Bug 60977

Summary: Adding Properties create invalid .xlsx file on second write
Product: POI Reporter: therock
Component: XSSFAssignee: POI Developers List <dev>
Status: RESOLVED FIXED    
Severity: normal CC: Uwe.Herrmann
Priority: P2    
Version: 3.15-FINAL   
Target Milestone: ---   
Hardware: PC   
OS: All   
Bug Depends on:    
Bug Blocks: 51971    
Attachments: Example created file
Reproducing testcase, open the resulting files

Description therock 2017-04-12 19:13:40 UTC
Created attachment 34909 [details]
Example created file

When adding a custom property, and invalid .xlsx is created.

using the java code:

try (final XSSFWorkbookworkbook = new XSSFWorkbook()) {
   final POIXMLProperties properties = workbook.getProperties();
   final POIXMLProperties.CustomProperties customProperties = properties.getCustomProperties();
   customProperties.addProperty("Project", project.getName());

   workbook.write(outputStream);

   try (final java.io.FileOutputStream fs = new java.io.FileOutputStream("C:\\temp\\temp.xlsx")) {
      workbook.write(fs);
   }

   
 When you try to open temp.xlsx in Excel, you get a "file is corrupted" warning.
 
 Upon disassembling the .xlsx file, I found the following incorrect custom.xml file in docProps:
 
 <?xml version="1.0" encoding="UTF-8"?>
<Properties xmlns="http://schemas.openxmlformats.org/officeDocument/2006/custom-properties" xmlns:vt="http://schemas.openxmlformats.org/officeDocument/2006/docPropsVTypes"><property pid="2" fmtid="{D5CDD505-2E9C-101B-9397-08002B2CF9AE}" name="Project"><vt:lpwstr>test</vt:lpwstr></property></Properties><?xml version="1.0" encoding="UTF-8"?>
<Properties xmlns="http://schemas.openxmlformats.org/officeDocument/2006/custom-properties" xmlns:vt="http://schemas.openxmlformats.org/officeDocument/2006/docPropsVTypes"><property pid="2" fmtid="{D5CDD505-2E9C-101B-9397-08002B2CF9AE}" name="Project"><vt:lpwstr>test</vt:lpwstr></property></Properties>

Note the file seems to be written twice.
Comment 1 Javen O'Neal 2017-04-13 00:06:16 UTC
> workbook.write(outputStream);
> workbook.write(fs);

Might be because the workbook is being written out twice (which shouldn't be an issue unless the output streams map to the same file).
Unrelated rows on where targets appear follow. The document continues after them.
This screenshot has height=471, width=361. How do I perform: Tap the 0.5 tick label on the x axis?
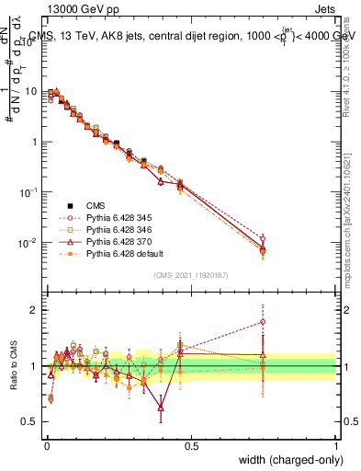pos(190,445)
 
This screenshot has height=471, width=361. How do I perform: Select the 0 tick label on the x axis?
pos(45,445)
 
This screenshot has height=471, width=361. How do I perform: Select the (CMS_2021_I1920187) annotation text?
pos(191,276)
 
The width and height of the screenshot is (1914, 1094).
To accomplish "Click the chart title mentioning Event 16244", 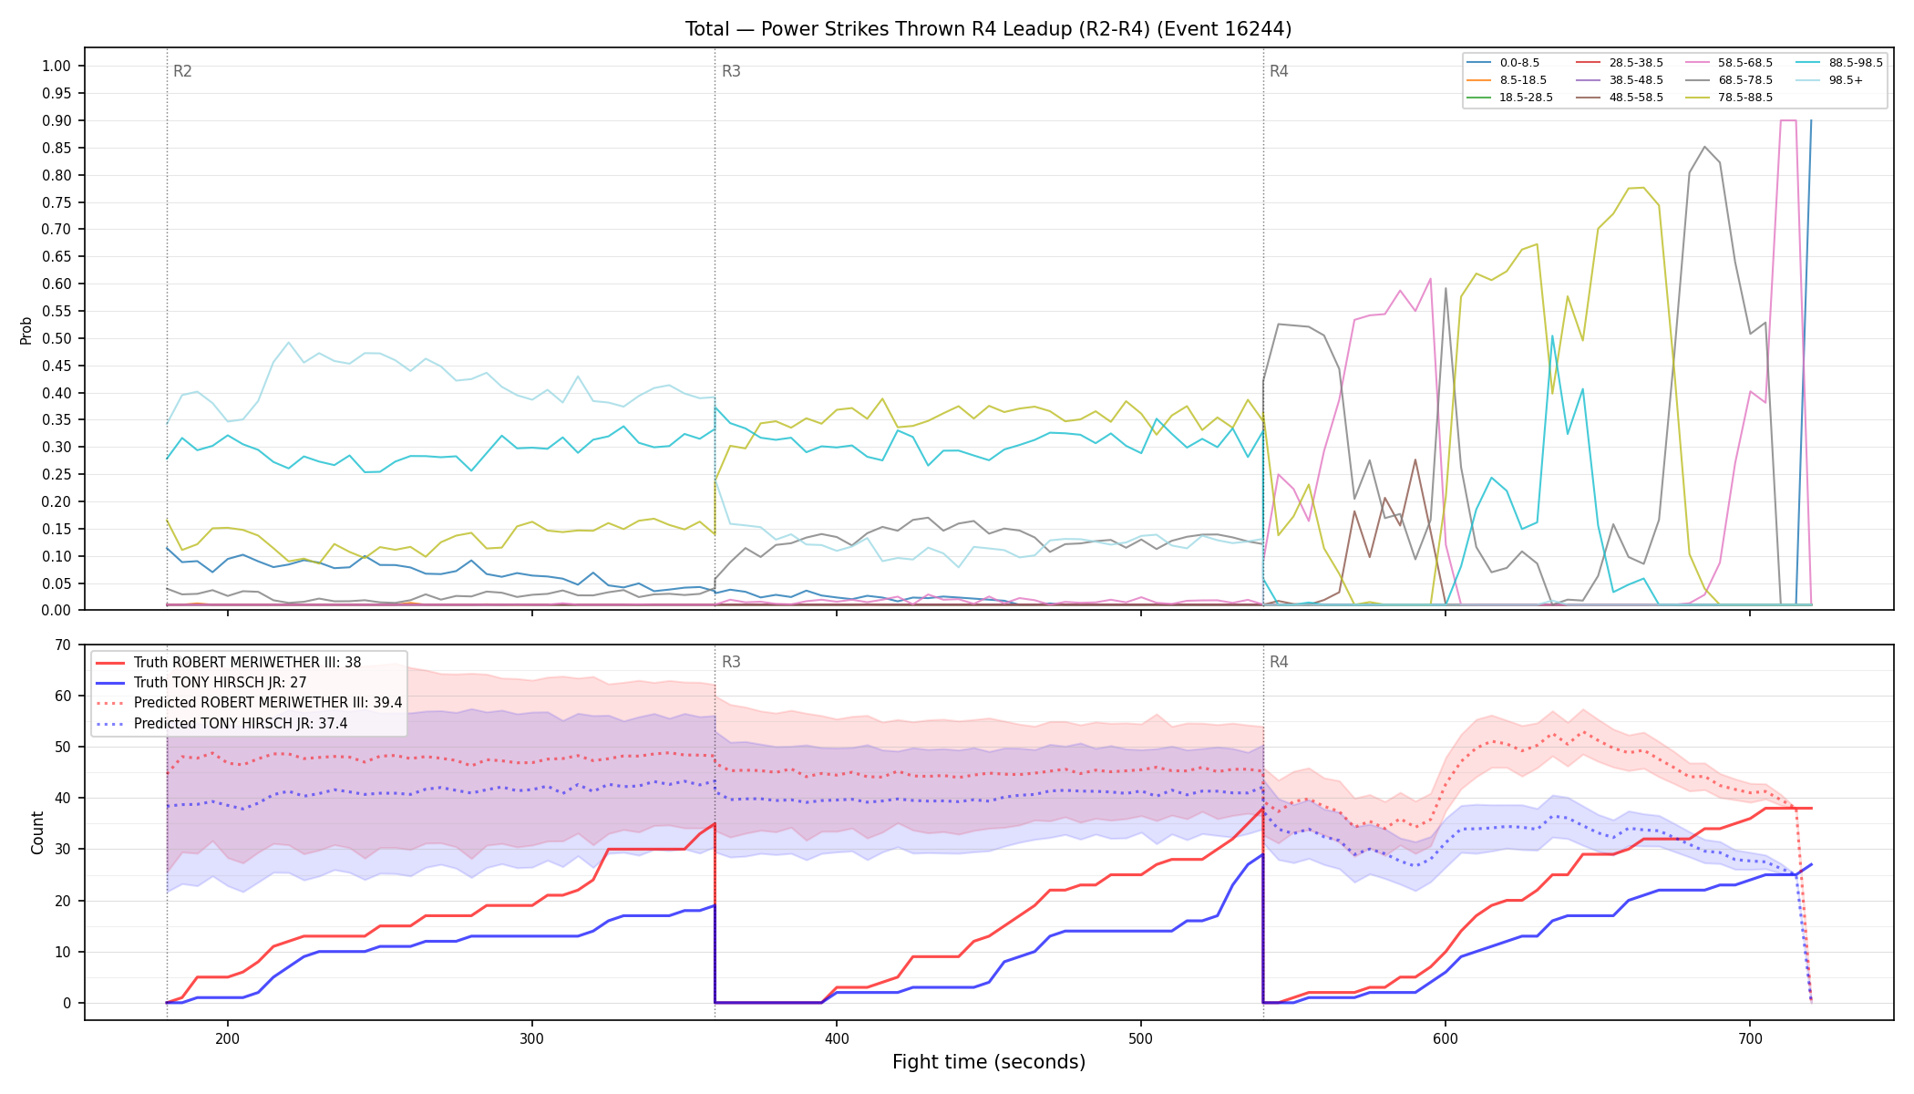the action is click(x=988, y=29).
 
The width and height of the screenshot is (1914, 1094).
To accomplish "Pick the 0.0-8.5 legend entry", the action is click(x=1503, y=63).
Could you try this in the latest trunk build?
Comment 2 therock 2017-04-25 19:00:14 UTC
Ok, I finally had some time to revisit this.  I was calling workbook.write twice, once to write to a memory stream, and again (only in debug) to save to a temp file for validation.

I removed the 2nd call and instead just streamed the byte buffer to the temp file, and it now works properly.
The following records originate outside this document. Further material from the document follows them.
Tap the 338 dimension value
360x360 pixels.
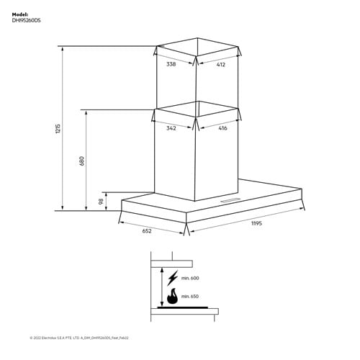tap(171, 65)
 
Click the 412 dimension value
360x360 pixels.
tap(220, 65)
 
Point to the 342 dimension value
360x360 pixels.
tap(171, 129)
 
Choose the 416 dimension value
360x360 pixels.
tap(222, 129)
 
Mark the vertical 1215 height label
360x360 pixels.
tap(58, 130)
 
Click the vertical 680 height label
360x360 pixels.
tap(82, 161)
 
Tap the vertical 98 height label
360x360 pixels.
tap(101, 202)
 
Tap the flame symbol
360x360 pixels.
tap(172, 296)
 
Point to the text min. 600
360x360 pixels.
tap(189, 278)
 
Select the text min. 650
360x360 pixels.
tap(189, 296)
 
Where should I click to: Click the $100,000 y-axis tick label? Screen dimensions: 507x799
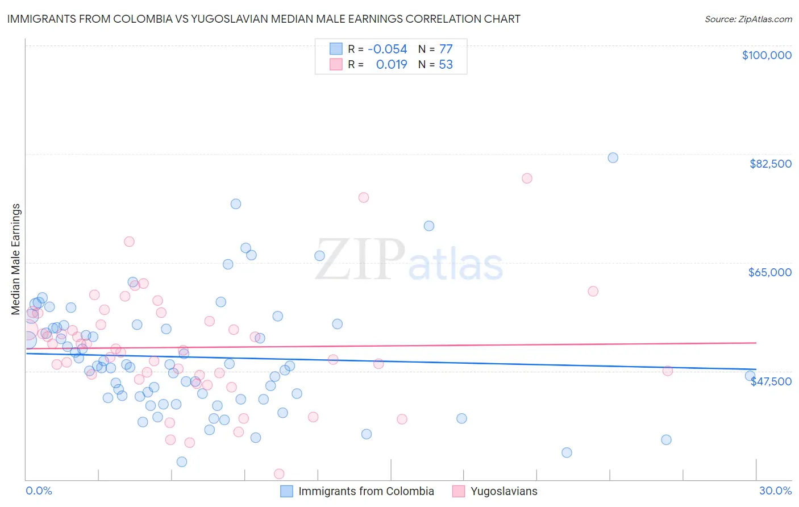(x=767, y=55)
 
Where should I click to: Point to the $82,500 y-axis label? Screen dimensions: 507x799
(x=770, y=164)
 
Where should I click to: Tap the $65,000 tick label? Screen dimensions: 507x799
(x=769, y=272)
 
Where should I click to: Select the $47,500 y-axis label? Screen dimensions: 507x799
(x=771, y=381)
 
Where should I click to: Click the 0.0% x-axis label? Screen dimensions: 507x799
(x=39, y=491)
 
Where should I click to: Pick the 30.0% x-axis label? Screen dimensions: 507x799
(x=775, y=491)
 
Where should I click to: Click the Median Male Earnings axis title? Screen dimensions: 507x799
(x=16, y=259)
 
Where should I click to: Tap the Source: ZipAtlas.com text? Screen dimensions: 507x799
(x=748, y=19)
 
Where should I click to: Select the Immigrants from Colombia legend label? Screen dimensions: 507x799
(x=366, y=491)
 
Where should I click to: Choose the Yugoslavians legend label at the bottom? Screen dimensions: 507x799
(x=503, y=491)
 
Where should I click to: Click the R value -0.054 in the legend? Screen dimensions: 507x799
(x=388, y=49)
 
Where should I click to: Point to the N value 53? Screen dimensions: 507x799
(x=446, y=64)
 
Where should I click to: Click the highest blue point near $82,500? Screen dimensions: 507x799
(x=613, y=157)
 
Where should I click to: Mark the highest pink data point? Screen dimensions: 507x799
(x=527, y=178)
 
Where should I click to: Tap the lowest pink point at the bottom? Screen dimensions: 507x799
(x=279, y=473)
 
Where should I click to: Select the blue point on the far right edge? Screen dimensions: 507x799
(x=750, y=376)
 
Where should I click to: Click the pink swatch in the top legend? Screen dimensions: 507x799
(x=336, y=64)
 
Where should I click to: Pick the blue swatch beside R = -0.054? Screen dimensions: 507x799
(x=336, y=49)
Still seems to me though this is a bug.  Shouldn't you be able to call .write multiple times without corrupting the spreadsheet?
Comment 3 Javen O'Neal 2017-04-26 01:25:47 UTC
Were the 2 streams that you wrote to connected in some way?
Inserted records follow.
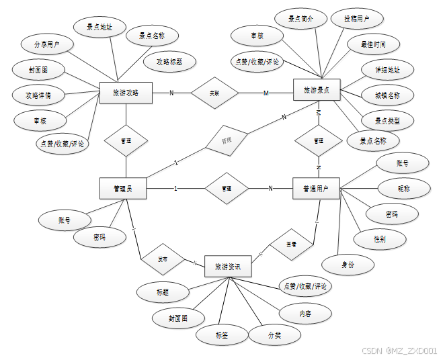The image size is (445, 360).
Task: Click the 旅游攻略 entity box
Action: [126, 93]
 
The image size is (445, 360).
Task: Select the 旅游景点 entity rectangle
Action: [317, 90]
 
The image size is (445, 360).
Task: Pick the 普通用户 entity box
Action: [316, 189]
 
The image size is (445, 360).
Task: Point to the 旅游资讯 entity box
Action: [228, 267]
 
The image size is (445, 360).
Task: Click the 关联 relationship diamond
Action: [214, 93]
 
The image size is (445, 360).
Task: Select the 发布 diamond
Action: [163, 259]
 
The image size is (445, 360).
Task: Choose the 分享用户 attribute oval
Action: [46, 46]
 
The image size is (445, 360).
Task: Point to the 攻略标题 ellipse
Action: [170, 61]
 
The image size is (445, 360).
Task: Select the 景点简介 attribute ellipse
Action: [300, 19]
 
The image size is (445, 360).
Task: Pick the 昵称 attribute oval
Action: [403, 189]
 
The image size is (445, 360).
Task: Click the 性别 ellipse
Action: [380, 238]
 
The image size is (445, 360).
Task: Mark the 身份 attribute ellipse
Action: [347, 265]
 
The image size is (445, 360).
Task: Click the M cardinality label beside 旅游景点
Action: [266, 93]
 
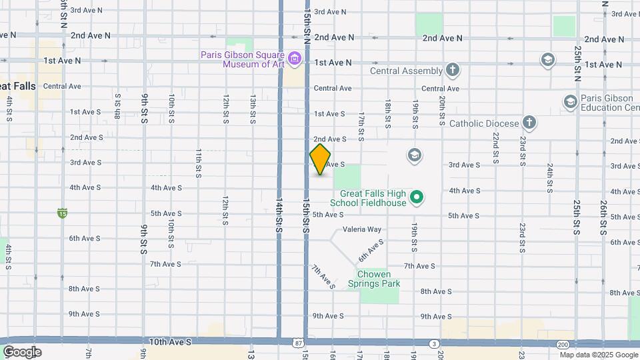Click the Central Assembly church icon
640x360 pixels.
coord(453,70)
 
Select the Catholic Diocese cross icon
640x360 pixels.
coord(529,123)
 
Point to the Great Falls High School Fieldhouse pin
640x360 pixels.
coord(417,197)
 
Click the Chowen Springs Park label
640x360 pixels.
coord(379,279)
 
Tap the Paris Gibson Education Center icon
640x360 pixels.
coord(570,102)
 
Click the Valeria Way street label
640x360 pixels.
coord(362,229)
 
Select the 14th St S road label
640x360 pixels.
coord(279,213)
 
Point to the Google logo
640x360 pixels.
coord(22,352)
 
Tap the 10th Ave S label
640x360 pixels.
coord(170,341)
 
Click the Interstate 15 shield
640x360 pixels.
coord(62,213)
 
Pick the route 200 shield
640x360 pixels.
coord(563,344)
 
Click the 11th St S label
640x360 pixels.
coord(199,163)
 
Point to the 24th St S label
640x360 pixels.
coord(549,177)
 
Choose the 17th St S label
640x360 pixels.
coord(361,126)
Can you post a short example of what you were doing, specifically the opening of the workbook, the creation of each OutputStream and the closure of the workbook and both output streams?

If you read the workbook in from a file, was that the same file as one of the output streams.

I'm trying to get an idea where we should start for unit testing this. I agree that concatenating the contents of an xml file twice should not happen and result in an error, so long as it's within POI's ability to do so.
Comment 4 Dominik Stadler 2017-09-20 07:19:18 UTC
I narrowed this down to MemoryPackagePart accumulating the data across multiple writes via ZipPackage. However I did not see an easy fix as this is also used on the read-side and in many other places, so a simple clean in there did not work...
Comment 5 Dominik Stadler 2017-09-21 15:43:28 UTC
Created attachment 35357 [details]
Reproducing testcase, open the resulting files
Comment 6 Dominik Stadler 2018-04-19 08:48:34 UTC
*** Bug 61734 has been marked as a duplicate of this bug. ***
Comment 7 Greg Woolsey 2019-01-11 18:23:18 UTC
Fixed in trunk revision r1851084.  I hit this yesterday, and it irritated me enough to track it down.

Turns out POIXMLProperties has multiple write cases depending on internal state.  In one case only, the one hit by this test/example, it needed to clear the package part before writing, otherwise it would append the full current content instead.